The former seminary president who sparked a national debate on the impact of gays entering the Roman Catholic priesthood is now tackling another sensitive issue, adding his voice to those advocating an end to mandatory celibacy. ''Celibacy used to go with priesthood as fish went with Fridays,'' said the Reverend Donald Cozzens. ''Over the past 40 to 50 years, I would argue that more and more Catholics are questioning the need to link celibacy with priesthood.''

In his book Freeing Celibacy, Cozzens suggests there may be a way through the problem by allowing celibacy as an option but dropping it as a requirement.

Although he is taking on an institution that measures change over centuries, Cozzens--a celibate priest himself--thinks the time is right for a rethinking of celibacy. He points to the brief stir Brazilian cardinal Claudio Hummes created last year by saying the Vatican should reconsider its ban on allowing priests to marry, and the crusade to change the policy by excommunicated--and married--former archbishop Emmanuel Milingo of Zambia.

''There are a number of factors that are coming together that really beg for this question to be discussed or urge us to review mandatory celibacy,'' said Cozzens, interviewed in his office at John Carroll University in the Cleveland suburb of University Heights.

There were about 42,000 active priests nationwide in 2005, a 29% decline from 1965, according to Georgetown University's Center for Applied Research in the Apostolate. About 3,200 parishes were without a resident priest in 2005, compared with 549 in 1965. ''Many, if not most, of the inactive priests would be serving in our parishes if it were not for the law of celibacy,'' Cozzens writes.

The church discounts celibacy's responsibility for the shortage, saying the increasingly materialistic culture plays a far bigger role. Pope John Paul II was adamant that the church would not change its celibacy requirement. As recently as November, a Vatican summit led by Pope Benedict XVI reaffirmed mandatory celibacy for priests as a nonnegotiable job requirement for showing devotion to God and the people they serve.

Cozzens has been down this road before, having written four other books on issues and problems of the priesthood. In his 2000 book, The Changing Face of the Priesthood, later translated into six languages, he used interviews and studies to contend that the Roman Catholic Church had a disproportionately high percentage of gay priests--nearly half of all seminarians and priests.

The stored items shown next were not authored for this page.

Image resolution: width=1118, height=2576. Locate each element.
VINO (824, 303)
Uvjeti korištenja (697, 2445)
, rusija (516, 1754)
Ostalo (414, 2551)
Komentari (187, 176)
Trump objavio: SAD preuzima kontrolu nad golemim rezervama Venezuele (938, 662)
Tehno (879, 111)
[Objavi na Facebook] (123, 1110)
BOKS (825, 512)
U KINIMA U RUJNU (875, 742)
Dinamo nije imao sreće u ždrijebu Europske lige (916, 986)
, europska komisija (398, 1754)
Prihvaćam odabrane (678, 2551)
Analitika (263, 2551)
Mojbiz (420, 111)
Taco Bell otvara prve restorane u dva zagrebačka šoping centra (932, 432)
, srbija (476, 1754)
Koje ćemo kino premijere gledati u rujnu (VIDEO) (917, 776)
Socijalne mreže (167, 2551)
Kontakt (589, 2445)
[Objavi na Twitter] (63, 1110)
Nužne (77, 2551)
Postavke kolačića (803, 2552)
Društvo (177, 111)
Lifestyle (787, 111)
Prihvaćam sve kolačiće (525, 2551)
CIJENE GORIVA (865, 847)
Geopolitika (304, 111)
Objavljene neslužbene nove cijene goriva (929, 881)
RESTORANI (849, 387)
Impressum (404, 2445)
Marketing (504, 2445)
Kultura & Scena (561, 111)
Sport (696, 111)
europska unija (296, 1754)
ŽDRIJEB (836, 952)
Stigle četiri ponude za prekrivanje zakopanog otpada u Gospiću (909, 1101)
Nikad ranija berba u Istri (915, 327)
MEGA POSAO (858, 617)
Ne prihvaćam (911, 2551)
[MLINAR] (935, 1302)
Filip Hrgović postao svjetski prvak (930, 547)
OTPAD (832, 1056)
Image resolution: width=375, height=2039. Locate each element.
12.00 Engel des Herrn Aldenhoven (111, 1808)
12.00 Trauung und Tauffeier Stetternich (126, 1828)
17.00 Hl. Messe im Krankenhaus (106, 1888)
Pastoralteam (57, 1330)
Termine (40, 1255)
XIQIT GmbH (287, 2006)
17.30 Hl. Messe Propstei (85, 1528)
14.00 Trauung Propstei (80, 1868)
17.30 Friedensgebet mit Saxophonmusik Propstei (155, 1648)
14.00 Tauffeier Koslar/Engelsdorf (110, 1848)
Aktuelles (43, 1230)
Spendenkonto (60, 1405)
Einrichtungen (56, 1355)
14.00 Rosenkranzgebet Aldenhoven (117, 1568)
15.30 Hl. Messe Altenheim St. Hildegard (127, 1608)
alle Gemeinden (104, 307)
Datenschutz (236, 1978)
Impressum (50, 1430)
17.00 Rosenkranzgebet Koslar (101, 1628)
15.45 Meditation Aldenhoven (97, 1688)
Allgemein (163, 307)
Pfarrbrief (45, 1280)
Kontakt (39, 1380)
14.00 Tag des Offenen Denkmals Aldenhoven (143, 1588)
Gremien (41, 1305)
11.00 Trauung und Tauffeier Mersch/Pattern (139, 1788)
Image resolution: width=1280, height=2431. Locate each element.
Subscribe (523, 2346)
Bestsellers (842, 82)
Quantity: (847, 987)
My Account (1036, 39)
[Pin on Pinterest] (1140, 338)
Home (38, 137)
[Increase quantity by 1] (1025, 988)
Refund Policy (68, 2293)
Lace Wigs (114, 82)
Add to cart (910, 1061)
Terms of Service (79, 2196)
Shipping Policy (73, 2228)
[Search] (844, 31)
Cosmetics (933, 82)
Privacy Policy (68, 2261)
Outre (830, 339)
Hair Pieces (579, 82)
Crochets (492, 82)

His previous writings made a valuable contribution to the debate over homosexuality by raising the issue at a time when many priests and bishops were pretending it didn't exist, said the Reverend Richard John Neuhaus, editor of the conservative journal First Things, who upholds the Catholic teaching that same-sex attraction is disordered. ''It was that climate of 'Let's pretend that we don't know about it' that Cozzens blew the whistle on in a constructive way,'' Neuhaus said. (AP)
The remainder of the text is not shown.